La Radio Numérique Terrestre, vers une fin des radios libres ?
Publié le 12 février 2009
Ils sont plusieurs à s’en souvenir. 1981 était l’année de la radio libre. La fin du piratage de la bande FM pour plusieurs médias radiophoniques associatifs et - ou privés.
Mais les temps changent. Deux directives européennes prévoient la fin de ce mode de diffusion en faveur de bouquets numériques. Les radios associatives s’affolent : budget à revoir, nouvelle organisation à prévoir… Les difficultés ne manquent pas alors que la double diffusion - FM et numérique - devrait être déjà mise en place depuis janvier dernier, selon le site du CSA.
En effet, les directives européennes 2000/31/CE du 08 juin 2000 et 2002/58/CE du 12 juillet 2002 sont mal vus par nombre de radios. Principales « victimes » de ces textes : les radios libres et associatives.
A l’exemple de Radio Galaxie, radio associative créée en 2008, le passage de la FM au numérique n’est pas une mince affaire. Comme environ 680 autres radios de catégorie A, elle a déposé un dossier pour faire parti d’un « bouquet numérique ». André Samuel regrette le « coût extrêmement cher » de l’application de cette réforme.
Un coût que détaille Guy Mimart de Radio Occitania. La formation de l’équipe au nouvel outil numérique représente la somme de 18 000€ annuels. Si l’on ajoute l’acquisition du matériel le coût grimpe jusqu’à 50 000€ par an. Enfin, si on fructifie toutes les possibilités du média numérique les dépenses s’envolent vers 70 000€ chaque année. Sachant que le budget moyen d’une radio associative n’atteint que 150 000€, le passage au numérique représenterait 47% de celui-ci.

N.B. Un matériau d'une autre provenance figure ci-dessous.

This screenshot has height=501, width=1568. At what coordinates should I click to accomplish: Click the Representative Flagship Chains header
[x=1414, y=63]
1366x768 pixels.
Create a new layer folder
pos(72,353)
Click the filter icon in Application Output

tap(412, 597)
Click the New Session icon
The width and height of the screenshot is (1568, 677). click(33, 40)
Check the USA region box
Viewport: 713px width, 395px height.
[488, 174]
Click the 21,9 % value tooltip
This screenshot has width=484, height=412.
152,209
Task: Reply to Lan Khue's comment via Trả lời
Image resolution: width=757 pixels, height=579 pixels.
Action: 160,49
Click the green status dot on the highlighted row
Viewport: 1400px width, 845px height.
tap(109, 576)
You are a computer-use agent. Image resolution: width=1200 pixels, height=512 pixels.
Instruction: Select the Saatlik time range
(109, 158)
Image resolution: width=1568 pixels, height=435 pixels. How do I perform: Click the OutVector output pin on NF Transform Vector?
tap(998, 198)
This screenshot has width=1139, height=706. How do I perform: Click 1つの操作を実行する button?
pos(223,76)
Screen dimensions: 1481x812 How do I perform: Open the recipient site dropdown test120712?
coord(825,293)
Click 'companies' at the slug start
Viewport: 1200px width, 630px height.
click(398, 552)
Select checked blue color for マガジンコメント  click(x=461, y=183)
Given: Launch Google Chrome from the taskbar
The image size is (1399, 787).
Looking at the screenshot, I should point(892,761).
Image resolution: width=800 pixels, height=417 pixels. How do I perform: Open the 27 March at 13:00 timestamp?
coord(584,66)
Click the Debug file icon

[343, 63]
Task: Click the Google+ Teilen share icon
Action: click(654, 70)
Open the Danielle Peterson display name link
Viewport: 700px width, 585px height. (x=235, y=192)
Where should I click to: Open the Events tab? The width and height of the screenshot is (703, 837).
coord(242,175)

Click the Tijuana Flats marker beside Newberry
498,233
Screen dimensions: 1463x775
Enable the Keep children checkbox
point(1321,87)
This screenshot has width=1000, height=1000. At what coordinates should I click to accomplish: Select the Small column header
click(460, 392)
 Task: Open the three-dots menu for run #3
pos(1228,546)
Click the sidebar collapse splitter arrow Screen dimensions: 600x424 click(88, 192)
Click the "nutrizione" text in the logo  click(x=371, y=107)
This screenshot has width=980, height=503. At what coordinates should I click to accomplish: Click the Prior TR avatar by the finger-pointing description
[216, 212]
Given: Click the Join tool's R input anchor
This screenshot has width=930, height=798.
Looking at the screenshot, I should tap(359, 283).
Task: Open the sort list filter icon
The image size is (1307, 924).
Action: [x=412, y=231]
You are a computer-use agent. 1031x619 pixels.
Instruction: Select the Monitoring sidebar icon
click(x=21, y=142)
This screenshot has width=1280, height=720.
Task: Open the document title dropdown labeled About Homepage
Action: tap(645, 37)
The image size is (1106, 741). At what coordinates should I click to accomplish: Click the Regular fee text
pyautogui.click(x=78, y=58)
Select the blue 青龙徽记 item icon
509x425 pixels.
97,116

Ce n’est qu’à partir de ce prix que la qualité de diffusion sera maintenue. Plusieurs options moins onéreuses existent. « Si on prend la moins cher, la qualité sera celle d’un appel téléphonique » explique Guy Mimart.
De nouvelles options
La RNT arrive, mais pourquoi faire ? Tout d’abord la bande FM allouée à la radiophonie arrive à saturation. Certains dénoncent la redistribution de cette partie de la bande aux opérateurs de téléphonie mobile. Ensuite, nos nouvelles radios auront un écran type MP3 diffusant des informations et illustrations. Enfin, la directive vise l’homogénéisation de la diffusion radiophonique.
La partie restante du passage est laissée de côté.